Pół na pół na drogowe inwestycje
Łącznie ponad 4 mln zł – tylko w ubiegłym roku – wrzuciły do powiatowej sakiewki wszystkie gminy z powiatu krotoszyńskiego. Po to, żeby starostwo mogło pobudować nowe kilometry dróg, chodników i ścieżek dla rowerzystów.
Masz zdjęia lub film do tego artykułu? Wyślij je do nas!
Bo, jak powszechnie wiadomo, powiat zaciska pasa i każdą złotówkę przeznacza na szpital. No i dlatego starosta postawił burmistrzom i wójtom ultimatum. Jeśli nie dołożą się w połowie do danej inwestycji na drodze, to zwyczajnie do niej nie dojdzie.
Dopiął swego. W Krotoszynie m.in. wybudowano ścieżkę prowadzącą od dworca aż do Kobierna. W Kobylinie powstał chodnik przy ul. Baszkowskiej, a w gminie w Koźmin Wlkp. Nowa ścieżka w Borzęcicach. W Sulmierzycach wykostkowano dla pieszych fragment Kaliskiej, a na terenie gminy Zduny – odcinek ścieżki z Bestwina do Baszkowa. Roboty finansowano na zasadzie 50:50 – powiat i dana gmina. – Należy się wielki ukłon samorządom miast i gmin – stwierdza Stanisław Szczotka, starosta krotoszyński. I wydaje się iść za ciosem, bo właśnie wpadł na pomysł, by rozpocząć negocjacje z włodarzami odnośnie kolejnego wsparcia. Tym razem do bieżących remontów na powiatówkach. W ubiegłym roku na ten cel wydano 409 tys. zł co pozwoliło wyrównać 55 tys. m2 powierzchni dróg (10 tras).

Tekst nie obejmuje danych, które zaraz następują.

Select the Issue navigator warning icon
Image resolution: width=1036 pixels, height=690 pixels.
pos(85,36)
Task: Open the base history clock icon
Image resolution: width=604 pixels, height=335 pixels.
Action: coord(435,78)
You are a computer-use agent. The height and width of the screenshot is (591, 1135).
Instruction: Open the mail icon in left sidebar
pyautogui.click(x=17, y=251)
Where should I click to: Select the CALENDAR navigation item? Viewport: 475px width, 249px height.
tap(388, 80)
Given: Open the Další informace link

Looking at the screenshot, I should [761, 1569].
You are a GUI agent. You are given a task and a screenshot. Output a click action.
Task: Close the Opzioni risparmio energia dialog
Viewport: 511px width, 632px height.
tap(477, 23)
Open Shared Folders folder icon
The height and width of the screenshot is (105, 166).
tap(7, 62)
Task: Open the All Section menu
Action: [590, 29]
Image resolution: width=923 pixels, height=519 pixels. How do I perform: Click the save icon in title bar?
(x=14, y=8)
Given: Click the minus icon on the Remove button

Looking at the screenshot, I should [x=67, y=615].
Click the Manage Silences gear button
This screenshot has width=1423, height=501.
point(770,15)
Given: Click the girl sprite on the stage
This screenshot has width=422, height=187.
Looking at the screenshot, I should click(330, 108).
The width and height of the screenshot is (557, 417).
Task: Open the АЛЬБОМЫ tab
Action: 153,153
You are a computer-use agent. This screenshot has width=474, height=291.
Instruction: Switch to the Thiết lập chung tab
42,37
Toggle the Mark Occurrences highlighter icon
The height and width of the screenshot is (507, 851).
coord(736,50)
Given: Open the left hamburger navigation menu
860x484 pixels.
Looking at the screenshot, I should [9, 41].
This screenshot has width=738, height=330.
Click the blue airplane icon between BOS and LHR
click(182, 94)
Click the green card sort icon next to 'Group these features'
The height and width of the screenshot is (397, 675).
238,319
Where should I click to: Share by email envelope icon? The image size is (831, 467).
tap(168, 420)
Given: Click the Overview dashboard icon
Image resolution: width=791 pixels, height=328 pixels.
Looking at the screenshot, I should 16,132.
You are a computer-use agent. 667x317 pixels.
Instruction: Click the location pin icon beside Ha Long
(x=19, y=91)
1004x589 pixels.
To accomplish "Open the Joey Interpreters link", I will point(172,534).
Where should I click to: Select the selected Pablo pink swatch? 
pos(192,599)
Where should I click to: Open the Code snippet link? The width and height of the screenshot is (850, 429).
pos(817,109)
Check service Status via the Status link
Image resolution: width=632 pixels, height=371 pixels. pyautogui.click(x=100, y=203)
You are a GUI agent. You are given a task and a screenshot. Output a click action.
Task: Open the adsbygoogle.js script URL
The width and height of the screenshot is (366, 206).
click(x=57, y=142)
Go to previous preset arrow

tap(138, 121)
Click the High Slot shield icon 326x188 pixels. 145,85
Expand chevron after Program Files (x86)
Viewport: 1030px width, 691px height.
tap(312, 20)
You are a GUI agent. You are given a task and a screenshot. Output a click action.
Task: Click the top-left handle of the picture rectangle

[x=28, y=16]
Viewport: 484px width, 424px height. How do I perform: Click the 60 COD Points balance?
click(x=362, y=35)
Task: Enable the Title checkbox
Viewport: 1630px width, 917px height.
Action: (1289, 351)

Pomysł starosty wydaje się słuszny powiatowemu rajcy Andrzejowi Piesykowi. Według niego zabieg powierzchniowego utrwalania przyniesie więcej korzyści dla kierujących, aniżeli budowanie kolejnych ścieżek dla cyklistów. – Z pójściem w ścieżki w sytuacji, gdy mamy tylko zniszczonych dróg, trzeba być ostrożnym – ocenił radny.
A co o pomyśle sądzą włodarze? Jak jeden mąż najpierw głośno wzdychają i przypominają, że przecież już swoje cegiełki na powiat dokładają. – W Krotoszynie dajemy nawet 60% do inwestycji na drogach powiatu. Ale jeśli zajdzie konieczność, to oczywiście dla dobra naszych mieszkańców, rozważymy czy będziemy mogli po raz kolejny wesprzeć poprawę stanu naszych dróg – przyznaje Franciszek Marszałek, burmistrz Krotoszyna. W podobnym tonie wypowiada się włodarz Koźmina Wlkp. – Tylko, żeby się nie okazało, że za jakiś czas będziemy także wspierać utrzymanie np. szkół ponadgimanzjalnych – komentuje Maciej Bratborski. Ale propozycja starosty jest kłopotliwa dla niej zamożnych samorządów. – Jesteśmy w stanie współpracować z powiatem na wielu płaszczyznach, ale musimy znać konkrety. O wspomnianym temacie, nikt ze mną jeszcze nie rozmawiał, chociaż już wspieramy w 50% zadania powiatu np. remontu chodnika przy Kaliskiej. Poza tym, muszą się do tego pomysłu odnieść nasi radni, bo budżet jest niewielki a i miasto ma do rozwiązania własne kłopoty – mówi Dariusz Dębicki, burmistrz Sulmierzyc.